Louis rejoignit Marc quelques minutes plus tard.

— J’ai rendez-vous avec le divisionnaire du 9e arrondissement, dit-il en s’asseyant. C’est le secteur du deuxième meurtre, la Tour-des-Dames.

— Tu vas lui dire quoi ?

— Je ne vais rien lui dire, je vais écouter. Je voudrais savoir ce que les flics pensent de ces deux meurtres, quelles sont leurs hypothèses, à quel point ils en sont. Ils ont peut-être déjà achevé le portrait-robot. J’aimerais voir ça.

— Il va te raconter tout cela, le divisionnaire ?

— Je le crois. On a travaillé ensemble quand j’étais à l’Intérieur.
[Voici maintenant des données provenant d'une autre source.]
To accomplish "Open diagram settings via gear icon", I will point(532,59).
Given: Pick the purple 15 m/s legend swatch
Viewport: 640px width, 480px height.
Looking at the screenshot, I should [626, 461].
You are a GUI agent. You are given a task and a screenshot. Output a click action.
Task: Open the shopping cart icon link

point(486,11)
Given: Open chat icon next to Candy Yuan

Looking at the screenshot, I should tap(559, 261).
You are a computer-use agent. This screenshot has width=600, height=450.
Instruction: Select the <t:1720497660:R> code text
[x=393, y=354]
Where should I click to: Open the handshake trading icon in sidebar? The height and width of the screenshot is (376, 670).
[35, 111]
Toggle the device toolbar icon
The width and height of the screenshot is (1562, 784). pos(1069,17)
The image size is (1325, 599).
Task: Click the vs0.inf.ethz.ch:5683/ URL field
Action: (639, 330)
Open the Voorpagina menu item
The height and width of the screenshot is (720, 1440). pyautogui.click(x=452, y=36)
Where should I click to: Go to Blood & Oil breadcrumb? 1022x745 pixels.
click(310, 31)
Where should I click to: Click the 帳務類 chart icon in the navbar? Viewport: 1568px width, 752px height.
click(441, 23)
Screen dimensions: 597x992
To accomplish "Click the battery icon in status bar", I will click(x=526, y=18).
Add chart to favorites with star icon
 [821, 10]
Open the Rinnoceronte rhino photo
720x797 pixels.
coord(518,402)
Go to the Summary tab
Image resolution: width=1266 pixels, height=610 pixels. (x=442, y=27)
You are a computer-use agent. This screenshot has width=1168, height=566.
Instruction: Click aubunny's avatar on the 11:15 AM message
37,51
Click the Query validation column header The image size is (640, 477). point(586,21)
— Quel prétexte tu vas lui donner ?

Louis hésita.

— Je dirai que ces meurtres me rappellent quelque chose mais que je ne sais pas quoi. Une foutaise de cet ordre-là. Ça n’a pas d’importance.

Marc fit la moue.

— Mais si, ça suffira. Le commissaire m’apprécie, j’ai sorti son fils d’une situation délicate, il y a huit ans de ça.

— Quel genre ?

— Il dealait avec une micro-bande de crânes rasés un crack foudroyant, une véritable mort-aux-rats. Je l’en ai extrait juste avant la descente des flics.

— En quel honneur ?

— En l’honneur qu’il était fils de flic et que ça me serait très utile.

— Bravo.

Louis haussa les épaules.

— Ce n’était pas un gars dangereux. Il n’avait pas le profil.

— On dit ça.

— Je m’y connais, non ? dit Louis d’un ton plus brusque en relevant le regard vers Marc.

— Ça va, dit Marc, mangeons.

— Je ne l’ai jamais revu dans le milieu et ne me casse pas la tête avec tes manières de bonne sœur. Ce qui compte aujourd’hui, c’est l’effarant merdier où s’est fourrée Marthe. Il nous faut les renseignements des flics. C’est capital de savoir où ils vont pour savoir où on va. Je suppose que les flics, comme les journalistes, cherchent un tueur en série.

— Pas toi ?

— Non, pas moi.

— Ça n’a rien d’un règlement de compte, pourtant. Il prend les femmes au hasard.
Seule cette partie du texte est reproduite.